I need all the entries repeated exactly as written.

Records supplied |

──────────────────────────────

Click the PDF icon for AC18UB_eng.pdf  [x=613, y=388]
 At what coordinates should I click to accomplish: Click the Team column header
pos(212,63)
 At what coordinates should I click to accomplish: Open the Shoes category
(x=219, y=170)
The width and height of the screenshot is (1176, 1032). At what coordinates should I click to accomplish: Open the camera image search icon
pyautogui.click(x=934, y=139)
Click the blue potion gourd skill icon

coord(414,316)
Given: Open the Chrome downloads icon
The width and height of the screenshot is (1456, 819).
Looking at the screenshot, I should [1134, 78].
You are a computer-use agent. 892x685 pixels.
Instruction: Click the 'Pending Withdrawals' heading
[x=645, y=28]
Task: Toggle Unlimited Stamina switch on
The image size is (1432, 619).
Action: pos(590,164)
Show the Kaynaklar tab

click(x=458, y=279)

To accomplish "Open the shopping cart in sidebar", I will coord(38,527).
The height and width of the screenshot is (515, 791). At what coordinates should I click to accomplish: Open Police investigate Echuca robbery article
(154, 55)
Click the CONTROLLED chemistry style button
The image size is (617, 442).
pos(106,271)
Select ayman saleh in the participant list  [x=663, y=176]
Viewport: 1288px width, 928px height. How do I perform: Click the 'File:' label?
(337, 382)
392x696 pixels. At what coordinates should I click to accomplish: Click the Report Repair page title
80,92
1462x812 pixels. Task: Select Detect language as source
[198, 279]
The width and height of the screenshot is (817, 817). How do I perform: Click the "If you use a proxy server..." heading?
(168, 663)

──────────────────────────────

Answer space |
Click the PDF icon for AC18UB_eng.pdf  [x=613, y=388]
 At what coordinates should I click to accomplish: Click the Team column header
pos(212,63)
 At what coordinates should I click to accomplish: Open the Shoes category
(x=219, y=170)
The width and height of the screenshot is (1176, 1032). At what coordinates should I click to accomplish: Open the camera image search icon
pyautogui.click(x=934, y=139)
Click the blue potion gourd skill icon

coord(414,316)
Given: Open the Chrome downloads icon
The width and height of the screenshot is (1456, 819).
Looking at the screenshot, I should [1134, 78].
You are a computer-use agent. 892x685 pixels.
Instruction: Click the 'Pending Withdrawals' heading
[x=645, y=28]
Task: Toggle Unlimited Stamina switch on
The image size is (1432, 619).
Action: pos(590,164)
Show the Kaynaklar tab

click(x=458, y=279)

To accomplish "Open the shopping cart in sidebar", I will coord(38,527).
The height and width of the screenshot is (515, 791). At what coordinates should I click to accomplish: Open Police investigate Echuca robbery article
(154, 55)
Click the CONTROLLED chemistry style button
The image size is (617, 442).
pos(106,271)
Select ayman saleh in the participant list  [x=663, y=176]
Viewport: 1288px width, 928px height. How do I perform: Click the 'File:' label?
(337, 382)
392x696 pixels. At what coordinates should I click to accomplish: Click the Report Repair page title
80,92
1462x812 pixels. Task: Select Detect language as source
[198, 279]
The width and height of the screenshot is (817, 817). How do I perform: Click the "If you use a proxy server..." heading?
(168, 663)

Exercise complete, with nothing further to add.